:: INPUT DATA ::

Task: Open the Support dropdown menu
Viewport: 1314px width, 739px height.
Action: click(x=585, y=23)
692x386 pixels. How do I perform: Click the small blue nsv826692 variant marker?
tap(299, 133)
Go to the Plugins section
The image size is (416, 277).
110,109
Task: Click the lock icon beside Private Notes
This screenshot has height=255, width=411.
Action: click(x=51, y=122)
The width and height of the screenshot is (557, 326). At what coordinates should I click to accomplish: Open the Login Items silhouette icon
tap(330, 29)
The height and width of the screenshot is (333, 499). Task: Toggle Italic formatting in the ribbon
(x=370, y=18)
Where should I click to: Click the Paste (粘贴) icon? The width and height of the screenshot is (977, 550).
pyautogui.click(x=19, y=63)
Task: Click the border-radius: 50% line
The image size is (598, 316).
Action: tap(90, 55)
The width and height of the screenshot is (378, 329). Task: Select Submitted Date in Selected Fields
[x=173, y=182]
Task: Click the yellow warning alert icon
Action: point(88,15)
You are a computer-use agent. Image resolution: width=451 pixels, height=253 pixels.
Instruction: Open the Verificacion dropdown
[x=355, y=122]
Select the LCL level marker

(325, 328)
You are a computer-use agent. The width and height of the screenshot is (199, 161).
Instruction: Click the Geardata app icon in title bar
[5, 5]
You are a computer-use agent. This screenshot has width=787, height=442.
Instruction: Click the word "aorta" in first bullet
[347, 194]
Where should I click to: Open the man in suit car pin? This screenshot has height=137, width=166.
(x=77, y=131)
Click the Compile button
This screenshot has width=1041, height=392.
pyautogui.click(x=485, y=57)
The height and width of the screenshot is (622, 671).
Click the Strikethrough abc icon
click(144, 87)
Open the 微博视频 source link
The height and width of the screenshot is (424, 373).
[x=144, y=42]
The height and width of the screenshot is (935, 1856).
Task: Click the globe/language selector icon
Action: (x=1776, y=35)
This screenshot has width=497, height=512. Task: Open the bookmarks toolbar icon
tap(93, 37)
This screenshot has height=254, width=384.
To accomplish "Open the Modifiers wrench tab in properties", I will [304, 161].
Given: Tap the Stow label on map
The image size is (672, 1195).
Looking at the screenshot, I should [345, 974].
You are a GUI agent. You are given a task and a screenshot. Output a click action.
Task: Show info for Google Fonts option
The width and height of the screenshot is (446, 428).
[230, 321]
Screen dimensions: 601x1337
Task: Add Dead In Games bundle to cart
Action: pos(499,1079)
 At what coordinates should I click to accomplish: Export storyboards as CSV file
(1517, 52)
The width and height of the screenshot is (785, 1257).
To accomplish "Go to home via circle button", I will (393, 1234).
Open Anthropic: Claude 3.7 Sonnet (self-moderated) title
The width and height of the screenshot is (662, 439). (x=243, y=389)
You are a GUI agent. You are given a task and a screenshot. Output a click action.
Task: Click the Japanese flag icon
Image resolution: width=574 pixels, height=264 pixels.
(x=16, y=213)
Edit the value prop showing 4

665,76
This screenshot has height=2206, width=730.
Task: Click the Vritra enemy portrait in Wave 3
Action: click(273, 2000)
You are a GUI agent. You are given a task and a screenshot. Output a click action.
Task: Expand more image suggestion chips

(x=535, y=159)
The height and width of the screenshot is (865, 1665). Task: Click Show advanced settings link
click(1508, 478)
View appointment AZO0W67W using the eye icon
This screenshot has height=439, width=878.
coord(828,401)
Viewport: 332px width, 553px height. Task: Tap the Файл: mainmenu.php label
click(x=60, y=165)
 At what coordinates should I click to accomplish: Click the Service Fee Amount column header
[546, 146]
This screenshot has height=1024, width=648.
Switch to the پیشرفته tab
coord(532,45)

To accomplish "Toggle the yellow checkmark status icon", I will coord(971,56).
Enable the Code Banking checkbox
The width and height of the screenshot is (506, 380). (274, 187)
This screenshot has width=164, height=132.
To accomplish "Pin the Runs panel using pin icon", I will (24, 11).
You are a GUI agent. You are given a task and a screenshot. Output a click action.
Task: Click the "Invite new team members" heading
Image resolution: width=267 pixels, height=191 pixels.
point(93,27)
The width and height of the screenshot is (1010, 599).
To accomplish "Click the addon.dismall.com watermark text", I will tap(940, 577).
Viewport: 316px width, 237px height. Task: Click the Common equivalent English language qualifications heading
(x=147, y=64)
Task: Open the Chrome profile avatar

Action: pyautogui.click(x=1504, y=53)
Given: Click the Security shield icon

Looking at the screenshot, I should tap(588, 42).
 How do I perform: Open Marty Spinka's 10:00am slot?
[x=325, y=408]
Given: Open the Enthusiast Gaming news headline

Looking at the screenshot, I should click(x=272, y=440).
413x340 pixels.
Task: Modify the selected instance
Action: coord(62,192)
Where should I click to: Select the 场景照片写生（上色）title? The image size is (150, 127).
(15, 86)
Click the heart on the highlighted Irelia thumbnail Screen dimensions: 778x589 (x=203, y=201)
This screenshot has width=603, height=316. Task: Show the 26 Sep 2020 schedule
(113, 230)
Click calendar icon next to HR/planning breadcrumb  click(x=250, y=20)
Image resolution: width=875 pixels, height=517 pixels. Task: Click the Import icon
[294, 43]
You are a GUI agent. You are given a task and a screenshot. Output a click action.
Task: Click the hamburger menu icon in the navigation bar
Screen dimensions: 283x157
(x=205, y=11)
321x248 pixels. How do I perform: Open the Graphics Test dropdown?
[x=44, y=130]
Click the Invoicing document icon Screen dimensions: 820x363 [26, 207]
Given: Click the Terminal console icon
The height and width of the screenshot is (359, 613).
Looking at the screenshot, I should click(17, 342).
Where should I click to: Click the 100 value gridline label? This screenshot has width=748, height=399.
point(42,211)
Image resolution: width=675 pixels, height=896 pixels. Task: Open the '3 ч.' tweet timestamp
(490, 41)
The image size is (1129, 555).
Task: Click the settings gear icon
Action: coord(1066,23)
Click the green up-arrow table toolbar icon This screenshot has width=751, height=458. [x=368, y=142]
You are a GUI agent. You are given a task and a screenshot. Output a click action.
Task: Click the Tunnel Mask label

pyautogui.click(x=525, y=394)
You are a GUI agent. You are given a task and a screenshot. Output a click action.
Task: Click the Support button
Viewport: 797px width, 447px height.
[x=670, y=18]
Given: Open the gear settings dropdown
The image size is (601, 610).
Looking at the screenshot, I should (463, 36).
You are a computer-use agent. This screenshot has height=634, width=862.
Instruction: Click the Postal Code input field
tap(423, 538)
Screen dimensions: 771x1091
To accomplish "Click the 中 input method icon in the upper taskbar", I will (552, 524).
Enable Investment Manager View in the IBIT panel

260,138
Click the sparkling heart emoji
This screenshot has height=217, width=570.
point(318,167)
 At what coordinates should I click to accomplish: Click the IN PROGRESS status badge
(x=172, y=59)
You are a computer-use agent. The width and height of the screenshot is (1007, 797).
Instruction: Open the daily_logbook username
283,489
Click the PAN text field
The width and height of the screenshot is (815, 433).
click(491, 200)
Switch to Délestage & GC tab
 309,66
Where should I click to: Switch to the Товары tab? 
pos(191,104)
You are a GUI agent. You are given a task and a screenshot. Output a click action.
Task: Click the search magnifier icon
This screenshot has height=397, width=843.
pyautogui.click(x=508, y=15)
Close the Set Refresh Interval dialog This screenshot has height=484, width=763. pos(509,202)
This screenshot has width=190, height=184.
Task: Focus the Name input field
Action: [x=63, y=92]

:::

EXERCISE DESCRIPTION:
Reproduce, exactly and without additions, the run of lines from the start of the listing above to the line bearing "Task: Click the lock", inclusive.

REPLY:
Task: Open the Support dropdown menu
Viewport: 1314px width, 739px height.
Action: click(x=585, y=23)
692x386 pixels. How do I perform: Click the small blue nsv826692 variant marker?
tap(299, 133)
Go to the Plugins section
The image size is (416, 277).
110,109
Task: Click the lock icon beside Private Notes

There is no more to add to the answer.